[SystemSafety] Safety Case Standards and Experience
René Senden
rene.senden at gmail.com
Mon Feb 17 00:42:45 CET 2014
Les,
Here are 2 domain specific standards which I have encountered in practice..
In the ATM-domain (Air Traffic Management) there is UK-standard named
CAP670, in particular you may find <Part B Section 3 Appendix B to SW01
“Argument and Evidence Concept”> of interest.
CAP670 is in the public domain, you can find it here :
http://www.caa.co.uk/docs/33/CAP670ISs03Amdt01.pdf
In the automotive domain, ISO 26262 is applicable which is an adaptation of
IEC-61508. ISO 26262 does not adopt the safety case concept in the sense of
a safety argument, backing evidence etc.
ISO26262 prescribes the development of a whole range of Work Products, this
collection of WPs is considered the safety case (evidence), it does not
however prescribe the development of a safety
argument.
If safety activities are not adequately integrated in the project’s
lifecycle, then it is impossible to run an effective system safety program.
Adequate integration includes both the “clear” identification
of safety activities and their relevant dependencies w.r.t. the engineering
activities. These dependencies should address both prerequisite engineering
information necessary to perform safety activities,
and the output of safety activities (safety requirements) which flow into
the engineering process. I find that strict safety case regimes are
particularly weak with respect to, among others, the integration
of safety in the project’s lifecycle.
I find discussions about “safety case vs prescriptive approaches” very
interesting but I think that these can only be constructive if the term
“safety case” is given substance. I find the usual definitions far
too coarse and, as such, the resulting arguments in favor of the safety case
regime misleadingly convincing.
Cheers,
Rene
From: systemsafety-bounces at lists.techfak.uni-bielefeld.de
[mailto:systemsafety-bounces at lists.techfak.uni-bielefeld.de] On Behalf Of
Les Chambers
Sent: woensdag 5 februari 2014 1:32
To: 'Peter Bernard Ladkin'; systemsafety at lists.techfak.uni-bielefeld.de
Subject: [SystemSafety] Safety Case Standards and Experience
Peter
Many thanks for this list. What a stout fellow you are. It's a great
reference or for anyone attempting to identify the current
"state-of-the-art" in safety cases.
I encourage anyone on the list who is aware of a safety case deliverable or
process standard, not identified here, to add to this thread.

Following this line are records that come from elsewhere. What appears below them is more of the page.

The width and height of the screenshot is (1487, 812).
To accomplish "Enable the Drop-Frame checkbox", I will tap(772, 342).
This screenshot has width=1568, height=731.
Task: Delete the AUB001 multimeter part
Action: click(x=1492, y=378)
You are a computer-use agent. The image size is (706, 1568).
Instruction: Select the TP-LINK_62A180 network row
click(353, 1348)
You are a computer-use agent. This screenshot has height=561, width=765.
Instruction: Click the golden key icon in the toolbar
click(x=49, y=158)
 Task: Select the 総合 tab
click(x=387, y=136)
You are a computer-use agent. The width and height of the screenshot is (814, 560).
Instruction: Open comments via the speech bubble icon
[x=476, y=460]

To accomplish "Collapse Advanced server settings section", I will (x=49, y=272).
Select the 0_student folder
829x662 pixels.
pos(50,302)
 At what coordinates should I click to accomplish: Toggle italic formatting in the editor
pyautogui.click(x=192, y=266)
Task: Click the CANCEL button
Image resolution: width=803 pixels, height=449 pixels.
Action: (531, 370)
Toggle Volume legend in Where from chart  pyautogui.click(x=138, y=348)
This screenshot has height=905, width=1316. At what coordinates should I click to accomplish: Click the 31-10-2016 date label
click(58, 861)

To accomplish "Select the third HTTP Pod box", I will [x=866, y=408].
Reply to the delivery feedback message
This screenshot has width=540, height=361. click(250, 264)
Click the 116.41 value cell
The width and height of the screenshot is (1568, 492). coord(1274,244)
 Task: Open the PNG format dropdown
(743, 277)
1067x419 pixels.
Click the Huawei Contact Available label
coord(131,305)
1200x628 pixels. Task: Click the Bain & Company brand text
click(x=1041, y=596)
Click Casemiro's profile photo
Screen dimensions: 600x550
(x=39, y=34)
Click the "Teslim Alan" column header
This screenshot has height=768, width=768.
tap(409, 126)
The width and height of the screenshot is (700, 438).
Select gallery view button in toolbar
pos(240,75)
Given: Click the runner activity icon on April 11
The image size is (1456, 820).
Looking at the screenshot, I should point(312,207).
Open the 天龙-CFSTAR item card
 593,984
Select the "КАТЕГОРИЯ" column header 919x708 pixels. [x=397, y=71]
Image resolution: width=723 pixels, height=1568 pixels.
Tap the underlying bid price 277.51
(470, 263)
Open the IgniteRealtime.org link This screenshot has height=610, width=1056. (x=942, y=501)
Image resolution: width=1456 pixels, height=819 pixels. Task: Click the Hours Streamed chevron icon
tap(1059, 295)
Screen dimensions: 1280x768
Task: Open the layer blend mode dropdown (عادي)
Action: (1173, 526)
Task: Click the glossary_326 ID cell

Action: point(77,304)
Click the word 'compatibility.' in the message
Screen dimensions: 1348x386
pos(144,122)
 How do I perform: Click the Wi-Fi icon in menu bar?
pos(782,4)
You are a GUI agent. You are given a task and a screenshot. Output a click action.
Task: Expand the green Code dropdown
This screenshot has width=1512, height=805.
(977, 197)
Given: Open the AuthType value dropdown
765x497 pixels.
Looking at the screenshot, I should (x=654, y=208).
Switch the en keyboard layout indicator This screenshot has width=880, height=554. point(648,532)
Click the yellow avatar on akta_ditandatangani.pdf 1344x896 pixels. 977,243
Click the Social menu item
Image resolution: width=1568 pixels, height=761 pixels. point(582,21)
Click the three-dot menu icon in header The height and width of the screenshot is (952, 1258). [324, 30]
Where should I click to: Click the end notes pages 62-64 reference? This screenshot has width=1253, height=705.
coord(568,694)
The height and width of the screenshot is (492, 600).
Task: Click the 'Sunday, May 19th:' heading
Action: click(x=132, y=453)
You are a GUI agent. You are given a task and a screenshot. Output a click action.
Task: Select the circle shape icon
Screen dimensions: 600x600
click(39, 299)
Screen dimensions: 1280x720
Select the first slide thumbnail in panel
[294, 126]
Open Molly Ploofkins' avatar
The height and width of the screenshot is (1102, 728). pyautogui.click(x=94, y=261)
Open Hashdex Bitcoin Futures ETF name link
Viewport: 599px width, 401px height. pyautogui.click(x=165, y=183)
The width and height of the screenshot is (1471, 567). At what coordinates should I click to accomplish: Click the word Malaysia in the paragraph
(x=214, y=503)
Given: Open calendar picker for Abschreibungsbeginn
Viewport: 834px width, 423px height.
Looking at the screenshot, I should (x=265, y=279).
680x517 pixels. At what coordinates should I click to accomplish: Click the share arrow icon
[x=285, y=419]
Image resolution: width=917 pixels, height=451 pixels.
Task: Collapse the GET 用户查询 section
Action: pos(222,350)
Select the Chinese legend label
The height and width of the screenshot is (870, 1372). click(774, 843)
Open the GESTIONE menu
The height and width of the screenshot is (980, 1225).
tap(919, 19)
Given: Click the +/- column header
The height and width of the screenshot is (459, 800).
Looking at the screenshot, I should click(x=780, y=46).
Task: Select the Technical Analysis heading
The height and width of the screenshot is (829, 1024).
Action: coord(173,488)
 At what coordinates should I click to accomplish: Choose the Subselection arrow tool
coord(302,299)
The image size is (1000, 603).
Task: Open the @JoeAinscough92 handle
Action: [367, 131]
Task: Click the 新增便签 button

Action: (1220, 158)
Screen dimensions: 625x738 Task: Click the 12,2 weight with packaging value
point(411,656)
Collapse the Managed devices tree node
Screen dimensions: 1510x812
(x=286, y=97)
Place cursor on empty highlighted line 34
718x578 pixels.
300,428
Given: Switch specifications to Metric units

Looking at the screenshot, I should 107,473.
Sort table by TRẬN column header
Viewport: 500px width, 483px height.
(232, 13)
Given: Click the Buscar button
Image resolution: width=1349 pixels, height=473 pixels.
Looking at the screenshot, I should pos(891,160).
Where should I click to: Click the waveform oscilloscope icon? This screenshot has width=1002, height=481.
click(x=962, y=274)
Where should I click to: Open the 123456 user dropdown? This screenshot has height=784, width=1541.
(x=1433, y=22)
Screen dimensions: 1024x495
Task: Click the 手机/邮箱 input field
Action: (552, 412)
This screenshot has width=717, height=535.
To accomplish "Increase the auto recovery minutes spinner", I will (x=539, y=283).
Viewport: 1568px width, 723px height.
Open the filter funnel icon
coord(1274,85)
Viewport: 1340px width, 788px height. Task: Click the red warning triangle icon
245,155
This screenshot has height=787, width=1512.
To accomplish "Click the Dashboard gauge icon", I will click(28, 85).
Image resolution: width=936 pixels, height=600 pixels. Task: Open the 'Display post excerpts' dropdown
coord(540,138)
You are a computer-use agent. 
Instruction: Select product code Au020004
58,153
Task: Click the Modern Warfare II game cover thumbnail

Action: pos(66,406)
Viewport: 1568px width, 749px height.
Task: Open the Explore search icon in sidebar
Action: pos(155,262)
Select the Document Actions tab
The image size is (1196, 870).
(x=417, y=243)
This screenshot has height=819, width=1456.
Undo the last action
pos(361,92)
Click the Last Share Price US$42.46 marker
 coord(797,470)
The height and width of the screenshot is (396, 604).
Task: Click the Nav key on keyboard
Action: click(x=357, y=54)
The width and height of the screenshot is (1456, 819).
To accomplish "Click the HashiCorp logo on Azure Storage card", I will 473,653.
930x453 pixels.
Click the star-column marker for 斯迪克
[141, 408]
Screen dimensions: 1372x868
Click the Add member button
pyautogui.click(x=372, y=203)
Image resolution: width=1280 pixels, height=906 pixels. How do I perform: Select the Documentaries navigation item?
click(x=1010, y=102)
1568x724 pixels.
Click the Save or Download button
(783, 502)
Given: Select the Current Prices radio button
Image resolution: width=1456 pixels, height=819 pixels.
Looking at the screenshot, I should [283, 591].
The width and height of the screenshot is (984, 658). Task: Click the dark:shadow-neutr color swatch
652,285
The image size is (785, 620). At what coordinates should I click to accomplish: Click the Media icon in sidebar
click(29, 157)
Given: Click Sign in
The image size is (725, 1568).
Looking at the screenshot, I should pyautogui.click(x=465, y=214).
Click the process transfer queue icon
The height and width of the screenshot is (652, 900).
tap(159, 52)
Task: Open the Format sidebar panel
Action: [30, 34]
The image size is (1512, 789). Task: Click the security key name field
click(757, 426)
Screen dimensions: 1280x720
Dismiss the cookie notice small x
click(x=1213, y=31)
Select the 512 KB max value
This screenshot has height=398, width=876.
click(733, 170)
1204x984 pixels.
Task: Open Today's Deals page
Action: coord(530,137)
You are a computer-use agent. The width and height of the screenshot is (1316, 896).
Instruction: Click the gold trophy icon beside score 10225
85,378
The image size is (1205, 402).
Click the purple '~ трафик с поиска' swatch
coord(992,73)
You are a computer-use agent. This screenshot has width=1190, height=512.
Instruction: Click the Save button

Further, I encourage anyone with experience of preparing a safety case to
give us their thoughts.
Also, is anyone aware of system level product standards that may exist in
any application domain. Standards that mandate various high-level design
approaches as mentioned in Nancy's article ["Product: Specific design
features are required, which may be (a) specific designs or (b) more general
features such as fail-safe design or the use of protection systems."]. By
"system level" I mean pertaining to the overall design of the system, not a
component thereof. I would call an electrical installation a component.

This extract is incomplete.